Мальчик повторил:
— Не стоит тебе, султан, получать ответ на свой вопрос. Ты будешь жалеть об этом.
Но султан упорствовал. Тогда мальчик продолжил рассказ:
— У короля, который умер от горя, потому что убил своего попугая, был сын, который стал править вместо него. И у сына был орел, который приносил ему известия о врагах. Молодой король очень любил своего орла. Однажды он вместе с орлом долго-долго шел, и стала его мучить жажда. Тогда он уселся под фиговым деревом, а на дереве жила змея. С листьев дерева падали капли. И молодой король подумал, что это вода, собрал немного жидкости в шапку и уже собирался ее выпить, но тут орел опрокинул шапку и все пролилось. Тогда король снова собрал жидкости, и снова орел опрокинул шапку. Король, мучимый жаждой, разозлился и в гневе убил орла. А когда залез на дерево, то увидел змею и понял, что орел хотел его спасти. Король рыдал и горевал об орле: «Я совершил ужасное преступление!» — и очень мучился. Слышишь, султан? Ты будешь сожалеть, если услышишь ответ на свой вопрос.
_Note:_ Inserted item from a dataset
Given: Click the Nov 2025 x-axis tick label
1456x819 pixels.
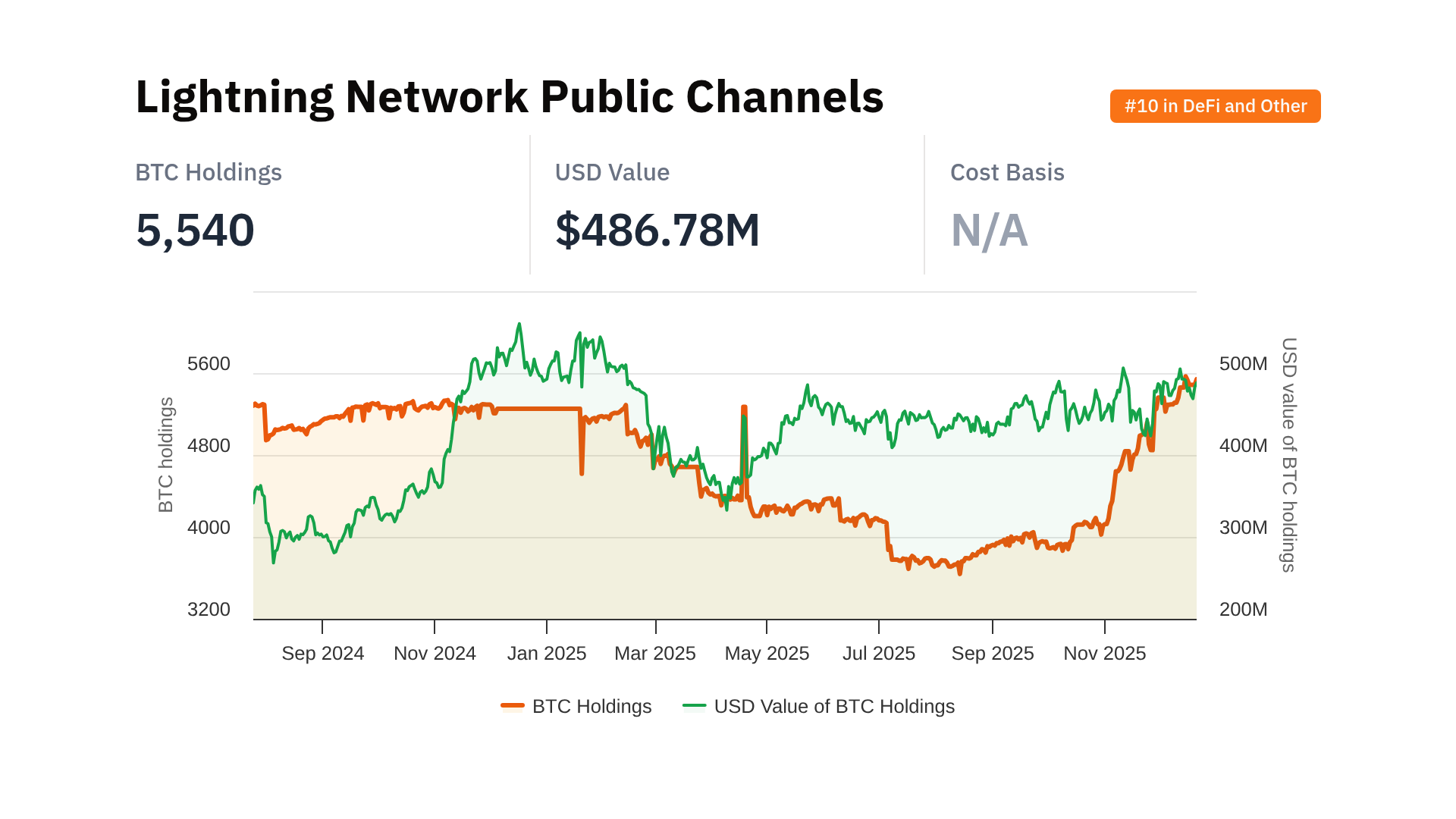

Но это не помогло, султан настаивал.
Тогда мальчик попросил, чтобы все министры сели.
— Мне тяжело это говорить, ты будешь сожалеть об этом, — сказал мальчик.
— Говори, не бойся, — ответил ему султан.
— У твоей жены сорок любовников, и она развлекается с ними в твоем подвале. А сейчас она танцует там голой.
— Я не верю. Пойдем со мной, — сказал султан.
Они спустились в подвал и увидели в точности все, как описал мальчик. Тогда султан убил свою жену и всех ее любовников, а мальчик в ту же секунду исчез (поскольку его поручение было выполнено).
Культурный, исторический и литературный контекст
Данная история имеет сложную структуру: она состоит из двух эпизодов — начального и конечного, которые, в свою очередь, образуют рамочную конструкцию для двух похожих между собой историй. С компаративистской точки зрения, каждая из частей истории имеет аналоги в различных культурах, и это превращает данную сказку в мозаику, собранную из частей различных традиций. Начальный эпизод напоминает, с одной стороны, постбиблейские, а с другой — средневековые европейские истории. Два встроенных сюжета похожи на индийские сказки, которые представлены в средневековых ближневосточных и европейских источниках. Финальный же эпизод принадлежит известной арабской средневековой традиции. Все эти мотивы встречаются также в нарративных традициях других культур.
Описание истории Багдада и еврейской общины, проживавшей там, см. в комментарии к сказке ИФА 17357 (наст. т., № 29).
Начальный эпизод
Чудесный ребенок играет центральную роль в начальном и завершающем эпизодах сказки. Его образ составляют черты и действия, отсылающие к другим героям постбиблейской еврейской и европейской средневековой традиций, однако в целом он нов для еврейской традиции. Рассказчики — уроженцы стран Ближнего Востока и Азии — привносят специфические детали в развитие тематических направлений: зачатие, умение говорить с рождения, сверхъестественные способности, предназначение и продолжительность жизни. Формулировка этих тем иногда идет в русле еврейской устной традиции, а иногда нет. Иными словами, краткость сказки позволяет показать, что изменения не являются случайными, а происходят по четким правилам. В длинных сказках с отсылками к различным традициям это может быть не столь очевидно.
Случайное зачатие, с которого начинается сказка, является противоположностью бесплодия — тема, которая часто встречается в библейских, постбиблейских, средневековых и более поздних еврейских текстах. Такое событие требует этиологии, нарративного объяснения, в то время как бесплодие требует телеологии, рассказа о действии, направленном на излечение от бесплодия, и о его последствиях (рождение выдающегося человека). Случайное зачатие имеет либо божественную, либо демоническую причину, как и излечение от бесплодия. Дуализм божественного и демонического уходит корнями в представления и верования древнего Ближнего Востока. Эти начала не всегда являются противоположностями, и, как показывает изучение сказок и соответствующих терминов, иногда границы между ними крайне размыты.